Slower over time

Started by dcol, June 18, 2023, 12:44:24 AM

Previous topic - Next topic
June 18, 2023, 12:44:24 AM Last Edit: June 18, 2023, 12:48:31 AM by dcol
Using 23.1.9. Very basic generic setup. One LAN, one DHCP WAN.
Internet speeds come to a crawl. If I reboot speeds come back, but withing a few hours, back to crawling. I can barely remote into the WebGUI when it is slow.
Resources look fine. Memory is at 14% when slow and 7% when rebooted.

Anything I should be looking at? Nothing meaningful in any logs.

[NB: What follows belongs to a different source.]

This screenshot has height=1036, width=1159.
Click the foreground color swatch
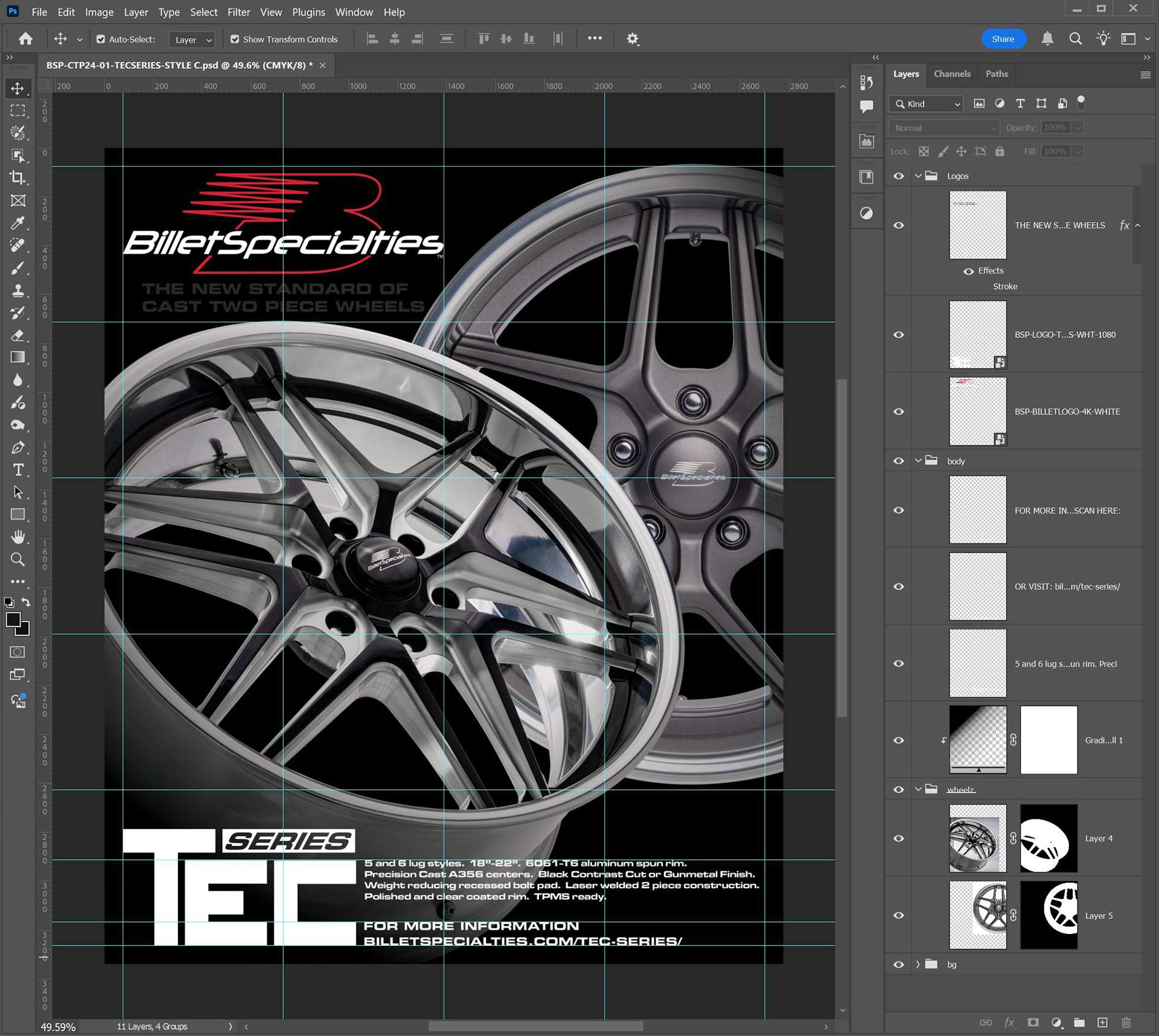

This is a new box that I installed OPNsense on and just restored the config. The old box had a minor disk issue. This slowdown issue is since I put this new box in.

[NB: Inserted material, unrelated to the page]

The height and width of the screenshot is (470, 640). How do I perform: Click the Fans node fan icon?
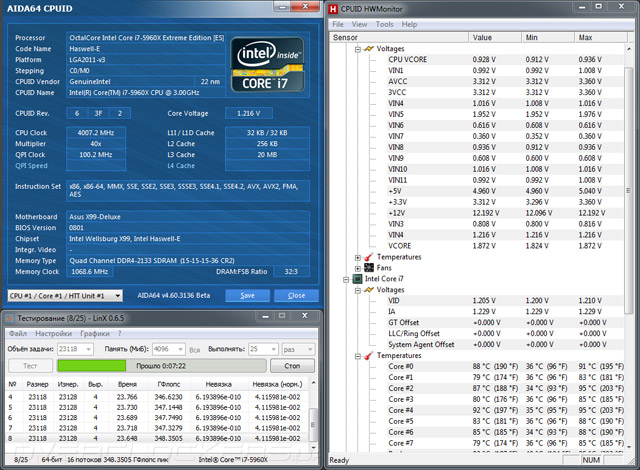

June 19, 2023, 05:19:32 PM #1 Last Edit: June 19, 2023, 05:53:41 PM by dcol
Anyone..........

Not sure what to do at this point. Tried adding flow control disabled to tunables.

Only thing I see is the higher the memory usage, the slower it gets. But I am only at 14% and near zero on CPU.
Takes a minute to load the WebGUI. If I reboot, speed goes back to normal. Logs are empty.
I also tired reloading all services in the console. Still slow. Memory is now @ 16% and even slower.
What causes the memory to increase like that? I am not using Suricata or VLAN's. Just a plain default config.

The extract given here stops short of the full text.